The Ninth and Tenth Circuits take unique approaches. The Ninth Circuit applies the public concern requirement to “hybrid” free speech and association claims, but it has not decided the question for freestanding association claims. The Tenth Circuit generally requires the public concern requirement for freedom of association claims, but has rejected the requirement in “the specific context of public-employee labor unions.”
In this specific context—an associational claim arising from a public employee’s union affiliation—the Third Circuit concluded that the minority position followed by the Fifth Circuit is the better approach. By holding that mere membership in a public union is always a matter of public concern, the Fifth Circuit’s approach avoids the problem of determining which union association is worthy of First Amendment protection and which is not. Thus, Connick’s public concern requirement stood as no obstacle to the employee’s associational claim.
Private-citizen requirement. As with the public-concern requirement, the Third Circuit concluded that it did not make much sense to apply Garcetti’s private-citizen requirement to pure associational claims based on union membership. The court found it hard to imagine a situation where a public employee’s membership in a union would be one of his “official duties.”
In this specific case, there was no evidence that the employee’s membership in the police officers’ union was one of his job duties. To the contrary, he resigned his union presidency because he thought it would help further his career. Accordingly, the appeals court declined to apply Garcetti’s private-citizen test to the employee’s freedom of association claim.

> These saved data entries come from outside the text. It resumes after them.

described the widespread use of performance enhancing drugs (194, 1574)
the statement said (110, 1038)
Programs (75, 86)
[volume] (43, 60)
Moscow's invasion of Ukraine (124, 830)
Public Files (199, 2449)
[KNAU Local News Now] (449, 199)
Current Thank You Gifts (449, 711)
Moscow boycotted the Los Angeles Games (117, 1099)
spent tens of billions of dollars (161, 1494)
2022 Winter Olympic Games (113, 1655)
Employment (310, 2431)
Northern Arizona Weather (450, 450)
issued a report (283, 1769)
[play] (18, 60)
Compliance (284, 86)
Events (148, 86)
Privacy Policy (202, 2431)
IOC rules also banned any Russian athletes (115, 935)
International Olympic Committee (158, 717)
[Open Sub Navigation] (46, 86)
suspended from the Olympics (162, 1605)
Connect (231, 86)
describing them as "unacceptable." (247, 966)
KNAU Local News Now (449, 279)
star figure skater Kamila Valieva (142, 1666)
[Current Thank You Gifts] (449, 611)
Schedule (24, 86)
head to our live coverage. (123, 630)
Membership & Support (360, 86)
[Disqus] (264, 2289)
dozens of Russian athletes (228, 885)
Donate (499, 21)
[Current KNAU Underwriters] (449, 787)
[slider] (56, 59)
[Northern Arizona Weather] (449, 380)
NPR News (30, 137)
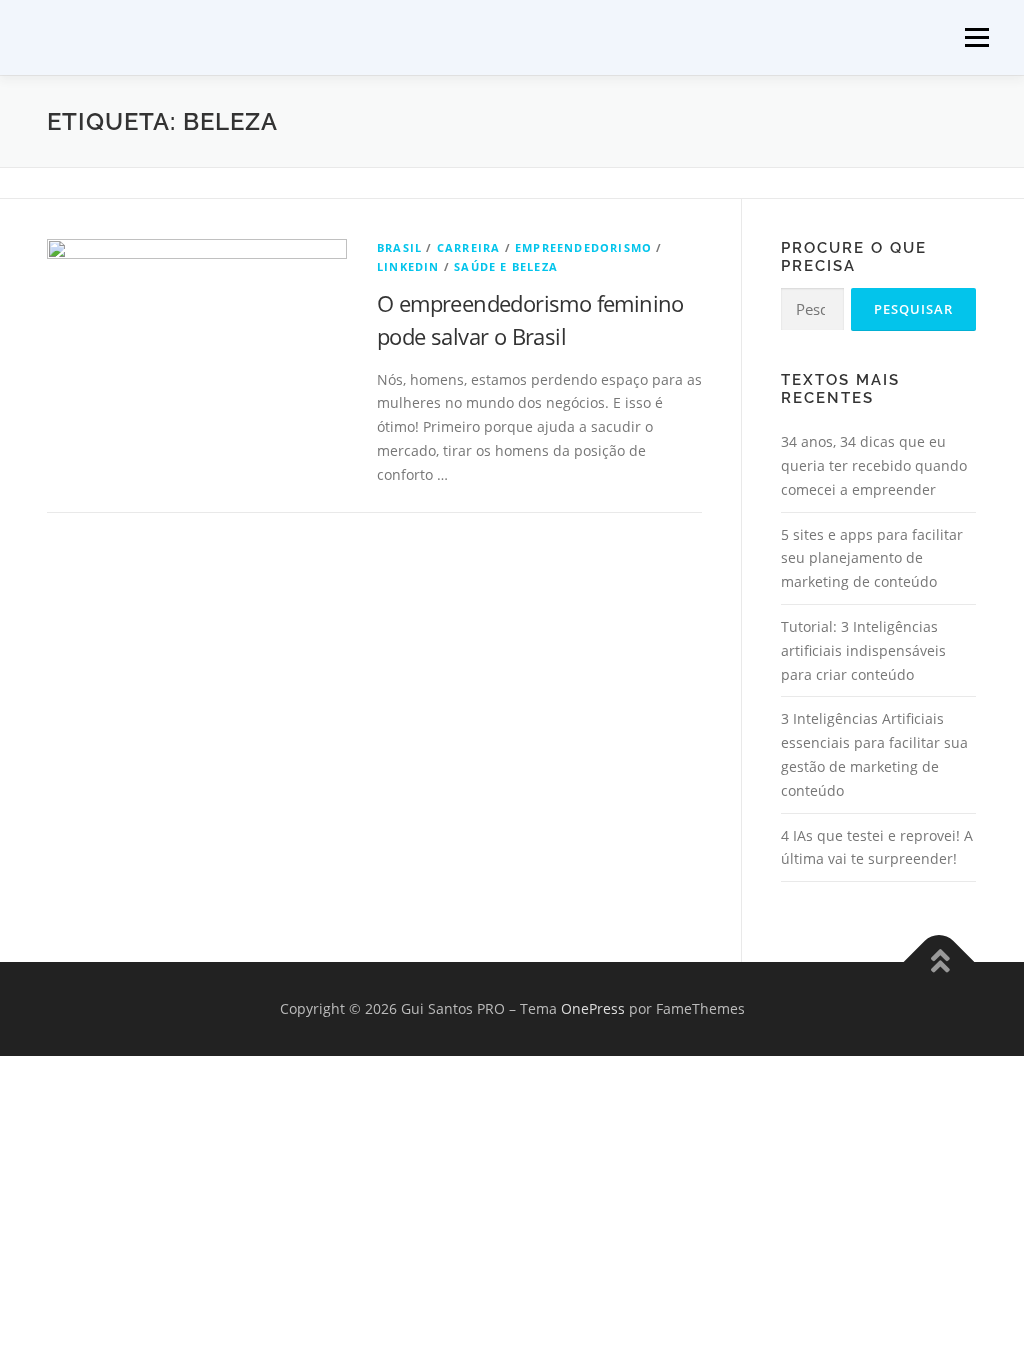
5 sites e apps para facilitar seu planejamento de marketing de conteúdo (872, 558)
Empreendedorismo (583, 247)
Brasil (399, 247)
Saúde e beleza (506, 266)
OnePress (593, 1008)
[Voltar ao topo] (939, 962)
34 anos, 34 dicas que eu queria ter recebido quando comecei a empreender (874, 465)
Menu (976, 37)
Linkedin (408, 266)
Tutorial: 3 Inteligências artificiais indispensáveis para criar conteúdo (863, 650)
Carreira (469, 247)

Because Connick and Garcetti did not bar the employee’s associational claim, his union membership was worthy of constitutional protection. Here, the employee brought forth at least some evidence suggesting that the business administrator harbored animosity toward him because of his union affiliation. Thus, the district court erred as a matter of law in holding that the employee did not establish the first element of First Amendment retaliation claim—constitutionally protected conduct.
Speech claim. With regard to his speech claim, the employee did not allege that the business administrator retaliated against him because of his speech or advocacy on any particular issue. Accordingly, because he did not adequately plead a freestanding speech claim, the employer was entitled to summary judgment on that portion of his First Amendment retaliation claim.